## Collected data entries
▬▬▬▬▬▬

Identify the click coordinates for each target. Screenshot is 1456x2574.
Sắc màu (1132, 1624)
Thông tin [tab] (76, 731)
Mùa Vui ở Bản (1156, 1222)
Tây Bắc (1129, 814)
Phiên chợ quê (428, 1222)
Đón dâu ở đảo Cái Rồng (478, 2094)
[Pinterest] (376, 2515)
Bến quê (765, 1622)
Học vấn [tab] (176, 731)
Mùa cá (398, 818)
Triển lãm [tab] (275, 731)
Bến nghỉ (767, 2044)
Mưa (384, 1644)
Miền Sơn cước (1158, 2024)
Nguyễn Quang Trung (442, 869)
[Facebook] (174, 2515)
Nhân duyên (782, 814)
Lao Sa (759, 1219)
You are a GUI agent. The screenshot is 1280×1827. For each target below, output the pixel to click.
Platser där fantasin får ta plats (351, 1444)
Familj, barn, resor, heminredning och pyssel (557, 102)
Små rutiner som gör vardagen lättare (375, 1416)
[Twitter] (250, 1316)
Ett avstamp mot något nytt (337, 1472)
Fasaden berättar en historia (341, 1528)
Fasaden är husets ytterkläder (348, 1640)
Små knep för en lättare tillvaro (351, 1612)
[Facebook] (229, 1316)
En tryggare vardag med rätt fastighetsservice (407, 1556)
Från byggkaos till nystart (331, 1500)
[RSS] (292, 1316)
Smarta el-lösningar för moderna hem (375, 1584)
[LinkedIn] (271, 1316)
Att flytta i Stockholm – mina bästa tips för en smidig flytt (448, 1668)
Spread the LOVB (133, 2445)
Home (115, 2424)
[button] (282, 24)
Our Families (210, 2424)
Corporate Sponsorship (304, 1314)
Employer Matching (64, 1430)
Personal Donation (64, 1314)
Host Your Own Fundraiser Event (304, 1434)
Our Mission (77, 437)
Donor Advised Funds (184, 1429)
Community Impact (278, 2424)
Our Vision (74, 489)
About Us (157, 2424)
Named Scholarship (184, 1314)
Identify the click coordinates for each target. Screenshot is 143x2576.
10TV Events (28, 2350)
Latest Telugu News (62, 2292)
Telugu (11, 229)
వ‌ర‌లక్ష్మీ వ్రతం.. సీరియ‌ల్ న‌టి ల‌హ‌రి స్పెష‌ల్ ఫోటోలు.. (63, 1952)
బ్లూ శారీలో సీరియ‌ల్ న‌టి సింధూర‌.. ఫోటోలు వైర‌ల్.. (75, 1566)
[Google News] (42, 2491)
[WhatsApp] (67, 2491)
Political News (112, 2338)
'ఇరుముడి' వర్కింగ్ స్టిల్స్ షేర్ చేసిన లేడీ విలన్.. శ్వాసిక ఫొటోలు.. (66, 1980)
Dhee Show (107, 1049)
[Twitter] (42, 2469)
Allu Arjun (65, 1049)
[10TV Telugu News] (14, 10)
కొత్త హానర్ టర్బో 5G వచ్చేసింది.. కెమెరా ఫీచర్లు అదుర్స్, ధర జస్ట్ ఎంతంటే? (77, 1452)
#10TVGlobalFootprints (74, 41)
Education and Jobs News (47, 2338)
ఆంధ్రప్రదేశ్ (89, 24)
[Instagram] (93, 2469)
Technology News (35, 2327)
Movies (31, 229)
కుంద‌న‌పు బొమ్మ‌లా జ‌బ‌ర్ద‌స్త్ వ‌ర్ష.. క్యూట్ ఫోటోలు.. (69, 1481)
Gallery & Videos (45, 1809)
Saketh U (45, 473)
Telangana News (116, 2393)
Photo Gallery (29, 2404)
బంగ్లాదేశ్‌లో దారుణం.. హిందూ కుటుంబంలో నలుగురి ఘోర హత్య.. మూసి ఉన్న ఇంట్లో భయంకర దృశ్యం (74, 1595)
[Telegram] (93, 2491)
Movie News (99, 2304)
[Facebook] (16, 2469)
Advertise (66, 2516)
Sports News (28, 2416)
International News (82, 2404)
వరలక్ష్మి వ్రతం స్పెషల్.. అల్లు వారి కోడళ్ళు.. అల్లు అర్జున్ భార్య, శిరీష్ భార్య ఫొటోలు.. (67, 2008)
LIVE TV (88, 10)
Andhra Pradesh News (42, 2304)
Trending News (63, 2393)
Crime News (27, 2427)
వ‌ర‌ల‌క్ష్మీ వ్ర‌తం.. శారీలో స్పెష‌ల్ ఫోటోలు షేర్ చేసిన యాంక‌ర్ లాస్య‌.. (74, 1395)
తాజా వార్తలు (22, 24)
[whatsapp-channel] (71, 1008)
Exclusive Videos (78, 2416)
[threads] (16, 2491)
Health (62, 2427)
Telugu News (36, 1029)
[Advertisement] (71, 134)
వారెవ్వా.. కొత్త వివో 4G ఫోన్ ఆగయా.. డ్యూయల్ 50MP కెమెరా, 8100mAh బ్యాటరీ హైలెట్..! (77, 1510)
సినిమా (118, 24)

▬▬▬▬▬▬

## What to do
Each line in the entries above, starting at the line with "Spread the LOVB (133, 2445)" and ending at the line with "LIVE TV (88, 10)", is to be printed exactly, and only those lines.

## Answer to this problem
Spread the LOVB (133, 2445)
Home (115, 2424)
[button] (282, 24)
Our Families (210, 2424)
Corporate Sponsorship (304, 1314)
Employer Matching (64, 1430)
Personal Donation (64, 1314)
Host Your Own Fundraiser Event (304, 1434)
Our Mission (77, 437)
Donor Advised Funds (184, 1429)
Community Impact (278, 2424)
Our Vision (74, 489)
About Us (157, 2424)
Named Scholarship (184, 1314)
Identify the click coordinates for each target. Screenshot is 143x2576.
10TV Events (28, 2350)
Latest Telugu News (62, 2292)
Telugu (11, 229)
వ‌ర‌లక్ష్మీ వ్రతం.. సీరియ‌ల్ న‌టి ల‌హ‌రి స్పెష‌ల్ ఫోటోలు.. (63, 1952)
బ్లూ శారీలో సీరియ‌ల్ న‌టి సింధూర‌.. ఫోటోలు వైర‌ల్.. (75, 1566)
[Google News] (42, 2491)
[WhatsApp] (67, 2491)
Political News (112, 2338)
'ఇరుముడి' వర్కింగ్ స్టిల్స్ షేర్ చేసిన లేడీ విలన్.. శ్వాసిక ఫొటోలు.. (66, 1980)
Dhee Show (107, 1049)
[Twitter] (42, 2469)
Allu Arjun (65, 1049)
[10TV Telugu News] (14, 10)
కొత్త హానర్ టర్బో 5G వచ్చేసింది.. కెమెరా ఫీచర్లు అదుర్స్, ధర జస్ట్ ఎంతంటే? (77, 1452)
#10TVGlobalFootprints (74, 41)
Education and Jobs News (47, 2338)
ఆంధ్రప్రదేశ్ (89, 24)
[Instagram] (93, 2469)
Technology News (35, 2327)
Movies (31, 229)
కుంద‌న‌పు బొమ్మ‌లా జ‌బ‌ర్ద‌స్త్ వ‌ర్ష.. క్యూట్ ఫోటోలు.. (69, 1481)
Gallery & Videos (45, 1809)
Saketh U (45, 473)
Telangana News (116, 2393)
Photo Gallery (29, 2404)
బంగ్లాదేశ్‌లో దారుణం.. హిందూ కుటుంబంలో నలుగురి ఘోర హత్య.. మూసి ఉన్న ఇంట్లో భయంకర దృశ్యం (74, 1595)
[Telegram] (93, 2491)
Movie News (99, 2304)
[Facebook] (16, 2469)
Advertise (66, 2516)
Sports News (28, 2416)
International News (82, 2404)
వరలక్ష్మి వ్రతం స్పెషల్.. అల్లు వారి కోడళ్ళు.. అల్లు అర్జున్ భార్య, శిరీష్ భార్య ఫొటోలు.. (67, 2008)
LIVE TV (88, 10)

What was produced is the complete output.